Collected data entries
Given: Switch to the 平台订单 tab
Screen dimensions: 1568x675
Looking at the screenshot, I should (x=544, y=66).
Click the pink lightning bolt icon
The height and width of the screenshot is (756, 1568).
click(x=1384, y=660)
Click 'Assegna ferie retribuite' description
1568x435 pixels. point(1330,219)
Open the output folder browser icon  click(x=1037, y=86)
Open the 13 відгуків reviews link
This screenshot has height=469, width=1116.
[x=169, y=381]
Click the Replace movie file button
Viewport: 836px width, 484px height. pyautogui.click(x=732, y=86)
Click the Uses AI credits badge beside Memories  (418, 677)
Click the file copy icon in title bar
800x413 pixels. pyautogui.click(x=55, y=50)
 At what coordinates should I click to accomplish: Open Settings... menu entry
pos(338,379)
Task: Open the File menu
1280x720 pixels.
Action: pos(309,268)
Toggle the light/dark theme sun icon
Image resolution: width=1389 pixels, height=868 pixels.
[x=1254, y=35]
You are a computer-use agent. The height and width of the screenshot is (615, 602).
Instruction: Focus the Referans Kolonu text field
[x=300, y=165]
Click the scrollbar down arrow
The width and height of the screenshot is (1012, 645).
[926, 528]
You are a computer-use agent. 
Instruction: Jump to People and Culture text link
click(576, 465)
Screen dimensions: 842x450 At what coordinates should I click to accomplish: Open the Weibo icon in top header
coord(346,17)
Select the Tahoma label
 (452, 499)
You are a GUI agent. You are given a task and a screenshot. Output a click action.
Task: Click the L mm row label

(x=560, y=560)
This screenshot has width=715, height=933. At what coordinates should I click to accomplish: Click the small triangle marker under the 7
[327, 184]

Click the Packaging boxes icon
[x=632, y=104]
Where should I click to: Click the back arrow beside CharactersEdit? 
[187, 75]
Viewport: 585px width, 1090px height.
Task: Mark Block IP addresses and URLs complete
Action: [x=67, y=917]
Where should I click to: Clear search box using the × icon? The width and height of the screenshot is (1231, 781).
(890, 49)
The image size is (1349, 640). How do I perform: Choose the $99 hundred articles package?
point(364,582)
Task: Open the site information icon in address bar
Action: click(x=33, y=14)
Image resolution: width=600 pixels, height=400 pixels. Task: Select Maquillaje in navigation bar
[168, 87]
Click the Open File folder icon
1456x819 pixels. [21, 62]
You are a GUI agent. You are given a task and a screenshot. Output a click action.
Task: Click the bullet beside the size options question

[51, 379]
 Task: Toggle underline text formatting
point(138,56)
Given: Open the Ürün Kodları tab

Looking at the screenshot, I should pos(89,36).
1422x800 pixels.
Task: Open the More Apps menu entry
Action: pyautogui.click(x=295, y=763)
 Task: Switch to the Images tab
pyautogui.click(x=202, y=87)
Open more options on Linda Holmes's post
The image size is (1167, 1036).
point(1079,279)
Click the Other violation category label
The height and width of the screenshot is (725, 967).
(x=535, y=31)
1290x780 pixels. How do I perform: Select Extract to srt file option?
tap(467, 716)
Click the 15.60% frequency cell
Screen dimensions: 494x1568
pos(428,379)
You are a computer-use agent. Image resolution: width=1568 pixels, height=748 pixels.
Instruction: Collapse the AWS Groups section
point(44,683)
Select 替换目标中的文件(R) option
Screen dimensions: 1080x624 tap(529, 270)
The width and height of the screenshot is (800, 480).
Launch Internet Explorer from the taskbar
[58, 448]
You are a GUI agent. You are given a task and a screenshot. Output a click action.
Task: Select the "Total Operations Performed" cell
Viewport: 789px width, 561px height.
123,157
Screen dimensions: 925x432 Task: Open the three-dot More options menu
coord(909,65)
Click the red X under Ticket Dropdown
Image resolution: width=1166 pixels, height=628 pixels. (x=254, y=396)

**Goal of the exercise:**
Transcribe every line of the data, exactly as it stands.

**Your solution:**
Given: Switch to the 平台订单 tab
Screen dimensions: 1568x675
Looking at the screenshot, I should (x=544, y=66).
Click the pink lightning bolt icon
The height and width of the screenshot is (756, 1568).
click(x=1384, y=660)
Click 'Assegna ferie retribuite' description
1568x435 pixels. point(1330,219)
Open the output folder browser icon  click(x=1037, y=86)
Open the 13 відгуків reviews link
This screenshot has height=469, width=1116.
[x=169, y=381]
Click the Replace movie file button
Viewport: 836px width, 484px height. pyautogui.click(x=732, y=86)
Click the Uses AI credits badge beside Memories  (418, 677)
Click the file copy icon in title bar
800x413 pixels. pyautogui.click(x=55, y=50)
 At what coordinates should I click to accomplish: Open Settings... menu entry
pos(338,379)
Task: Open the File menu
1280x720 pixels.
Action: pos(309,268)
Toggle the light/dark theme sun icon
Image resolution: width=1389 pixels, height=868 pixels.
[x=1254, y=35]
You are a computer-use agent. The height and width of the screenshot is (615, 602).
Instruction: Focus the Referans Kolonu text field
[x=300, y=165]
Click the scrollbar down arrow
The width and height of the screenshot is (1012, 645).
[926, 528]
You are a computer-use agent. 
Instruction: Jump to People and Culture text link
click(576, 465)
Screen dimensions: 842x450 At what coordinates should I click to accomplish: Open the Weibo icon in top header
coord(346,17)
Select the Tahoma label
 (452, 499)
You are a GUI agent. You are given a task and a screenshot. Output a click action.
Task: Click the L mm row label

(x=560, y=560)
This screenshot has width=715, height=933. At what coordinates should I click to accomplish: Click the small triangle marker under the 7
[327, 184]

Click the Packaging boxes icon
[x=632, y=104]
Where should I click to: Click the back arrow beside CharactersEdit? 
[187, 75]
Viewport: 585px width, 1090px height.
Task: Mark Block IP addresses and URLs complete
Action: [x=67, y=917]
Where should I click to: Clear search box using the × icon? The width and height of the screenshot is (1231, 781).
(890, 49)
The image size is (1349, 640). How do I perform: Choose the $99 hundred articles package?
point(364,582)
Task: Open the site information icon in address bar
Action: click(x=33, y=14)
Image resolution: width=600 pixels, height=400 pixels. Task: Select Maquillaje in navigation bar
[168, 87]
Click the Open File folder icon
1456x819 pixels. [21, 62]
You are a GUI agent. You are given a task and a screenshot. Output a click action.
Task: Click the bullet beside the size options question

[51, 379]
 Task: Toggle underline text formatting
point(138,56)
Given: Open the Ürün Kodları tab

Looking at the screenshot, I should pos(89,36).
1422x800 pixels.
Task: Open the More Apps menu entry
Action: pyautogui.click(x=295, y=763)
 Task: Switch to the Images tab
pyautogui.click(x=202, y=87)
Open more options on Linda Holmes's post
The image size is (1167, 1036).
point(1079,279)
Click the Other violation category label
The height and width of the screenshot is (725, 967).
(x=535, y=31)
1290x780 pixels. How do I perform: Select Extract to srt file option?
tap(467, 716)
Click the 15.60% frequency cell
Screen dimensions: 494x1568
pos(428,379)
You are a computer-use agent. Image resolution: width=1568 pixels, height=748 pixels.
Instruction: Collapse the AWS Groups section
point(44,683)
Select 替换目标中的文件(R) option
Screen dimensions: 1080x624 tap(529, 270)
The width and height of the screenshot is (800, 480).
Launch Internet Explorer from the taskbar
[58, 448]
You are a GUI agent. You are given a task and a screenshot. Output a click action.
Task: Select the "Total Operations Performed" cell
Viewport: 789px width, 561px height.
123,157
Screen dimensions: 925x432 Task: Open the three-dot More options menu
coord(909,65)
Click the red X under Ticket Dropdown
Image resolution: width=1166 pixels, height=628 pixels. (x=254, y=396)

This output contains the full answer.